TFM Sunrise Update 5-18-20


Corn begin the week in the lower half of their 10 cent trading ranges since the beginning of the month with Managed Money still holding a sizable short position.  Dec corn was mixed overnight at 3.33 and looks to continue consolidating and looking for direction.  Welcome rains greeted newly planted fields across much of the upper Midwest over the weekend.  This week, the market will focus on planting progress, ethanol demand and early crop weather.  In addition, we’ll watch China’s demand for corn.  Crude is up sharply this morning and stock index futures are higher which is providing some outside market support.  Weekly Export Inspections will be out mid-morning today.


Soybean futures were higher overnight with Nov up a nickel to 8.50-1/2 and trending sideways.  Soyoil is firm, meal weak.  Improved Chinese demand may be finally getting some notice after seeing the bean market fall flat last week on competition from Brazil.  They have a ways to go to meet the Phase one deal commitments.  NOPA pegged April crush higher than expected which may be a source of lingering support.  Planting progress will also help set the direction for this week, as well as the spread of COVID-19 in Brazil and its possible impacts on shipping ports.

### Data segment
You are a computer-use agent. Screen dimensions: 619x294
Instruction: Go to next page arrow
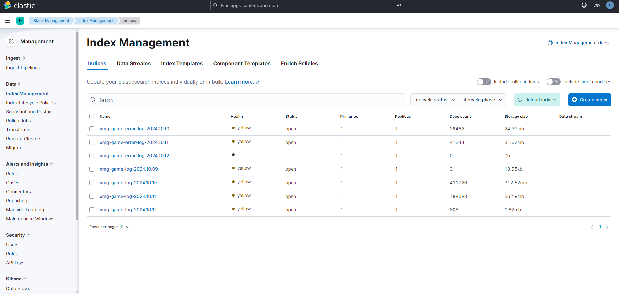pyautogui.click(x=607, y=227)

### Questions
a. According to the sunrise update, how did NOPA's figure for April crush compare with expectations?
b. Repeat word for word the part of the sunrise update from "Corn begin the" to "out mid-morning today.".

### Expected outputs
a. NOPA pegged April crush higher than expected.

b.
Corn begin the week in the lower half of their 10 cent trading ranges since the beginning of the month with Managed Money still holding a sizable short position.  Dec corn was mixed overnight at 3.33 and looks to continue consolidating and looking for direction.  Welcome rains greeted newly planted fields across much of the upper Midwest over the weekend.  This week, the market will focus on planting progress, ethanol demand and early crop weather.  In addition, we’ll watch China’s demand for corn.  Crude is up sharply this morning and stock index futures are higher which is providing some outside market support.  Weekly Export Inspections will be out mid-morning today.